§ **Text under study**
[Start of Attachment]

Minding common ground

Diversity is beautiful!

Nature shows us that every creature is unique. All creatures flourish in their own unique ways. When we see a field of wild flowers, we are impressed by a broad gamut of colours and beauty. Diversity is necessary to maintain complex ecosystems. What we often do not notice, however, is the common ground that underlies and nourishes this diversity.

The word “common”

I love the English word “common”. Other languages do not have such a versatile term for things we have in common. Historically the commons are the natural and cultural resources that are freely accessible to all members of a society. Common is also used in Commonwealth and all people with a healthy mind are able to use their common sense.

In fact, I see the Gamma Tao as just a common sense philosophy of life. It offers a common ground of basic human values that everyone can observe and practice, without the need of a teacher or guru.

Two new books on the common good

Recently I read two interesting new books that in different ways addressed the importance of the common good: Morality: Restoring the Common Good in Divided Times by Jonathan Sachs and The Tyranny of Merit. What’s Become of the Common Good by Michael J. Sandel.

Morality by Jonathan Sacks

Jonathan Sacks is a British orthodox rabbi, a public intellectual and author of many books. Sacks states that we live in an age of cultural climate change. In order to restore the common good, we cannot leave this to politics or the economy. We need “morality, a concern for the welfare of others, an active commitment to justice and compassion, a willingness to ask not just what is good for me but what is good for all-of-us-together. It is about ‘Us’ not ‘Me’, about ‘We’, not ‘I’”.

Chapter after chapter Sachs describes the perils of our times, such as unsocial media, identity politics, post-truth, public shaming and the lack of civility. His picture may seem a bit conservative and biased against the prevailing culture of individualism, but this is not a book of contemporary history.

As you may expect from a religious thought leader, this book is more like an extended sermon, a modern sermon, not backed up by traditional biblical quotes, but by recent insights and cases from many non-fiction books and scientific studies.

Wise elder

Reading Morality is like listening to a wise elder. We may not agree with everything the rabbi says. He may even come from another tradition than our own, but that should not make us blind for his perspective, stop listening or pick out and magnify the points we disagree with, as happens so often nowadays. On the contrary. That would go against everything Sacks stands for and writes about in this book.

Rabbi Sachs is a courageous and at the same time courteous debater himself, as he we can see here in his debate with the famous atheist scientist Richard Dawkins.

If you are planning to watch this video, please note that at 39:45 minutes into the debate there is a special moment, when the host asks the two debaters for points of agreement. She asks whether the rabbi and the atheist do have some common ground.

I think it would be great if questions like this one were asked more often during a debate, because it may cause debaters to take a new constructive perspective.

The kind of common ground Sachs tries to promote in Morality is not political, but a convenant between active citizens sharing collective responsibility.

“Convenant is what we have in common despite our differences”.

The Tyranny of Merit

Michael J. Sandel is one of the most popular philosophers of our times. His lectures in the form of Socratic dialogues attract millions of viewers all around the world.

[End of Attachment]

§ **Recorded information**

[Start of Attachment]

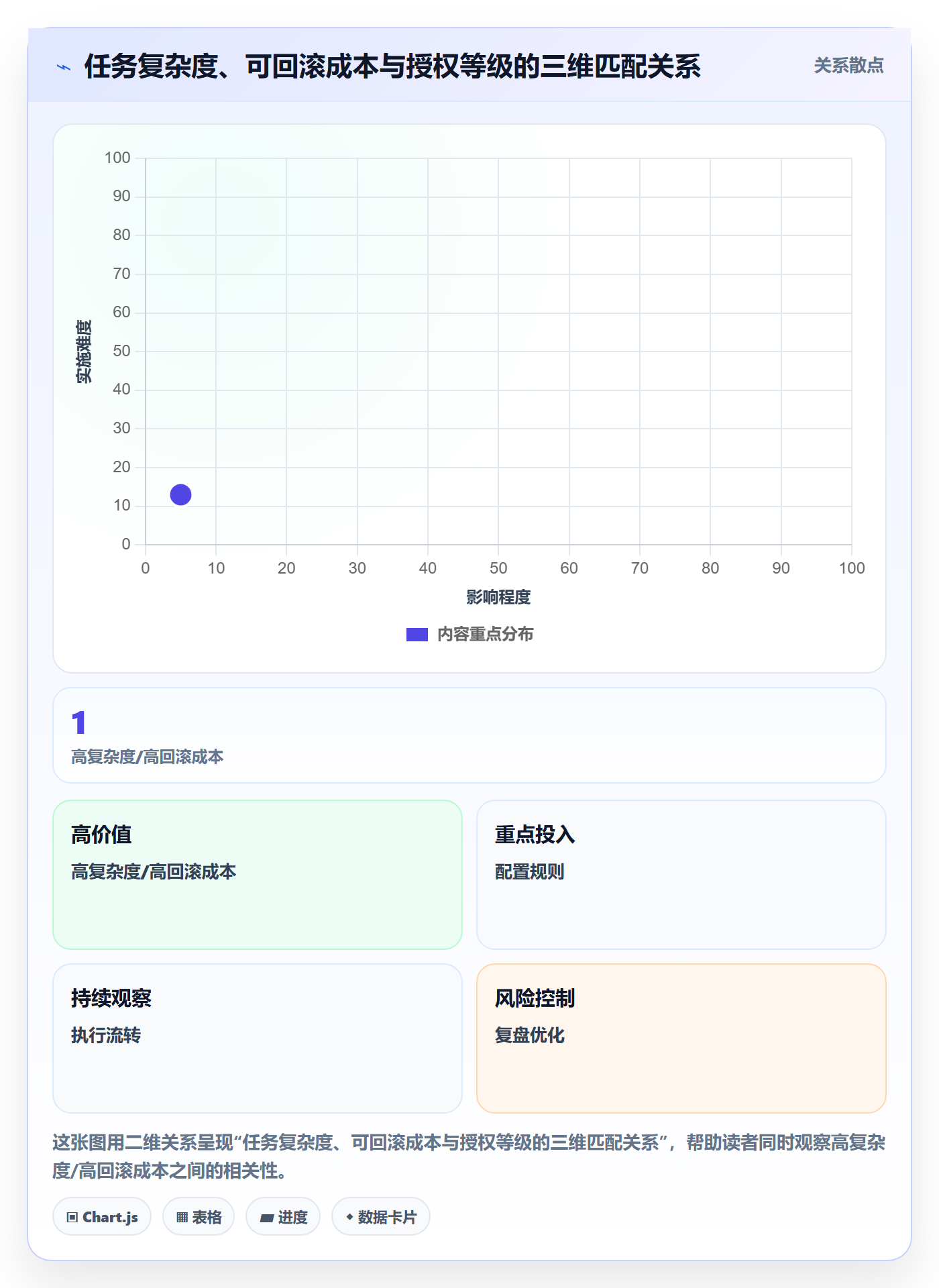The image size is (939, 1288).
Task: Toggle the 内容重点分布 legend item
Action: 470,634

[End of Attachment]
[Start of Attachment]

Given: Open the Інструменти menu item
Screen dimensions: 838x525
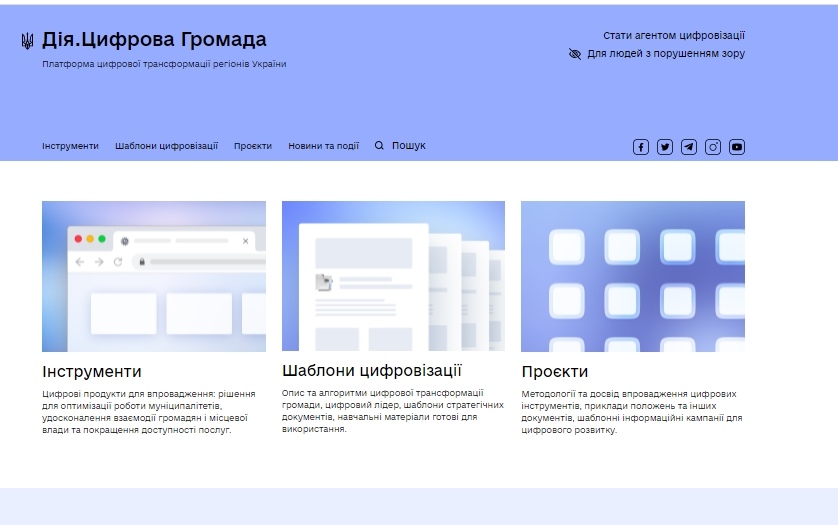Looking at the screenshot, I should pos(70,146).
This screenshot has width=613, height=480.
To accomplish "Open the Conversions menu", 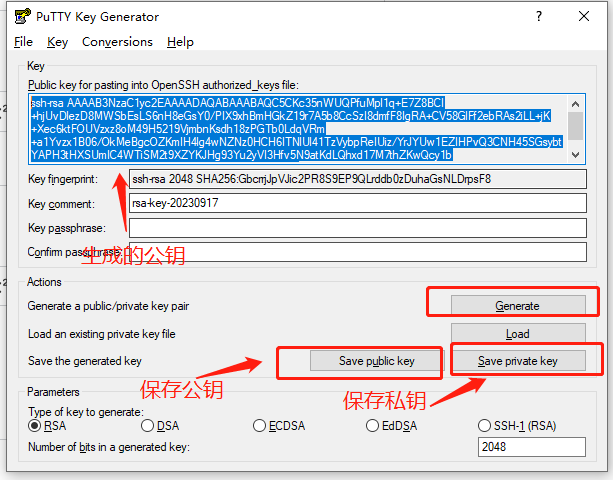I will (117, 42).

[End of Attachment]
[Start of Attachment]

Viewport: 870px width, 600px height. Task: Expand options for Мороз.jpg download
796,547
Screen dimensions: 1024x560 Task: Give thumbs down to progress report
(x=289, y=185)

[End of Attachment]

Copy the passage of the common ground text from "I think it would" to "new constructive perspective.". You won't need the lines to do this.

§ **Problem solution**
I think it would be great if questions like this one were asked more often during a debate, because it may cause debaters to take a new constructive perspective.